Build slide_timings.csv.
- Do not average slide durations unless the user explicitly asks for it.
- Read the transcript and slide outline together, then create a monotonic timing plan by topic changes, section boundaries, and unique keywords.
- Use this schema:
```
slide,start_sec,end_sec,duration_sec,reason
1,0.000,15.000,15.000,opening title and agenda
2,15.000,100.000,85.000,architecture overview starts here
```
- Keep slide numbers sequential and ensure duration_sec = end_sec - start_sec.
- Validate that the last end_sec matches the audio duration or is within a small tolerance.

Render the final video.

Run:

python3 scripts/render_from_timing_csv.py \
  --images "$SLIDE_IMAGES_DIR" \
  --timings "$WORKDIR/slide_timings.csv" \
  --audio "$WORKDIR/audio.wav" \
  --output "$OUT_VIDEO"

The script generates an ffconcat file, validates timing continuity, and calls ffmpeg to encode the final mp4.

Verify and iterate.
- Check output duration with ffprobe.
- If a slide cuts too early or too late, edit only the affected rows in slide_timings.csv and rerun the render script.
- Keep the transcript, outline, and timing CSV as reproducible working files.

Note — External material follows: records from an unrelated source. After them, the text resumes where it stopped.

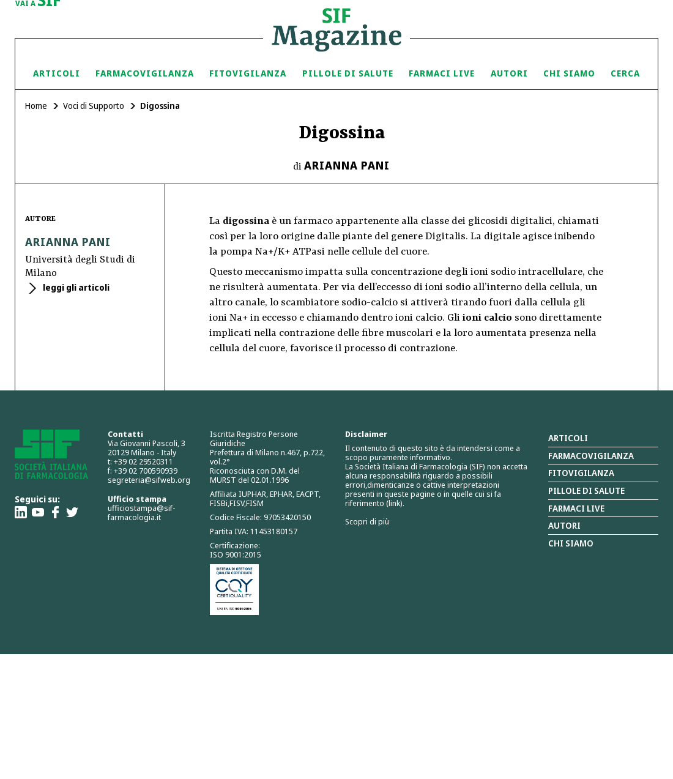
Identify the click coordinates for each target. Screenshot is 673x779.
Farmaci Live (442, 73)
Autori (509, 73)
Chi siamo (569, 73)
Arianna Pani (347, 165)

Heuristics for timing alignment

Use section-divider slides briefly. These slides usually hold for 5-20 seconds.
Use the first segment that clearly switches topic as the next slide start.
Prefer exact topic transitions over title-word matching. ASR often distorts proper nouns and product names.
Let the model infer timings, but keep the render step deterministic through slide_timings.csv.
When confidence is low, produce a first-cut video and tell the user which slide boundaries likely need review.

Common commands

Install dependencies on macOS if missing:

brew install ffmpeg poppler whisper-cpp

Typical multilingual model download:

mkdir -p .models
curl -L 'https://huggingface.co/ggerganov/whisper.cpp/resolve/main/ggml-small.bin' -o .models/ggml-small.bin

Bundled scripts

scripts/extract_slide_outline.py Extract slide text from pptx into CSV or JSON for timing analysis.
scripts/render_from_timing_csv.py Validate a timing CSV, generate an ffconcat, and render the final video with ffmpeg.